Thanks to human growth hormones the local coroner has been dumping into the lake, the snakeheads have been growing and reproducing at an alarming rate. This is what caused all the regularhead fish to disappear. The snakeheads can crawl out of the water on their front dorsals and live on land for up to several hours before they dry out. (I’m the same way if I don’t find a tavern within two hours.) Since they’re ravenously hungry, humans seem a suitable side dish.

Snakehead Terror

A call to the sheriff and his response gives you an idea of the high-quality level of this film: Deputy: “We found a dead body.” Sheriff: “What kind of dead body?” The sheriff wants to close down the lake.

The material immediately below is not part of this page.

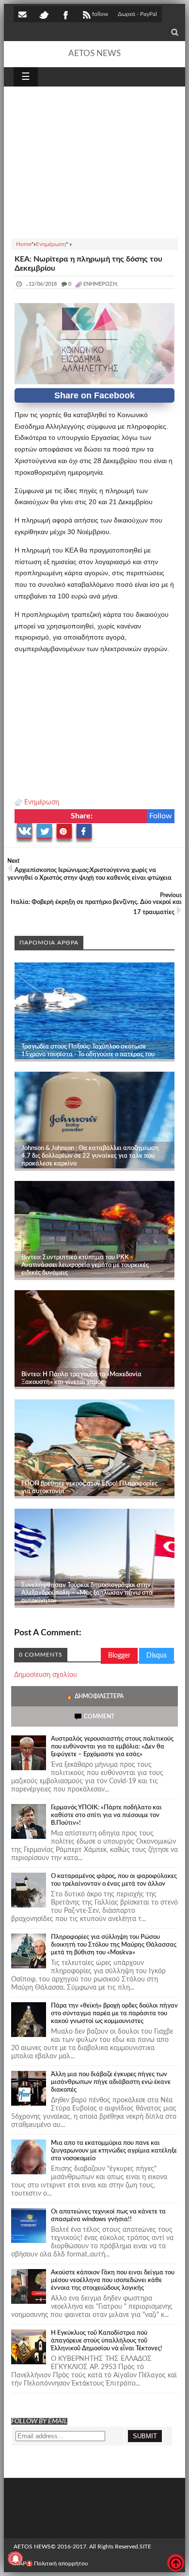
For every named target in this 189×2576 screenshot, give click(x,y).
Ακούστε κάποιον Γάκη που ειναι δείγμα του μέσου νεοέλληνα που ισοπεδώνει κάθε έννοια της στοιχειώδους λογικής (112, 2280)
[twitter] (43, 14)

The mayor doesn’t want him to do that as the lucrative fishing season is about to start and they need the tourist dollars.

Snakehead Terror

 

A supermodel Game & Wildlife agent, so shot up with Botox™ she looks like a snakehead fish, shows up to add to the problem. Meanwhile, people are getting eaten in a manner befitting a nameless renegade 30-foot shark. The coroner thinks its a crocodile. The fish are the size of crocodiles and are just as vicious, though.

Snakehead Terror

While Snakehead Terror (2004) had some chuckle  moments (a head floating in the water, arms, legs, torsos turned into meat pies), I have several questions. Since when does a small town need to employ a full-time coroner? More importantly, why didn’t the sheriff’s 17 year-old daughter wear a micro-bikini to distract the snakeheads so they could be shot? I hope these questions will be answered in the sequel, because this floundering flick doesn’t otherwise work for me.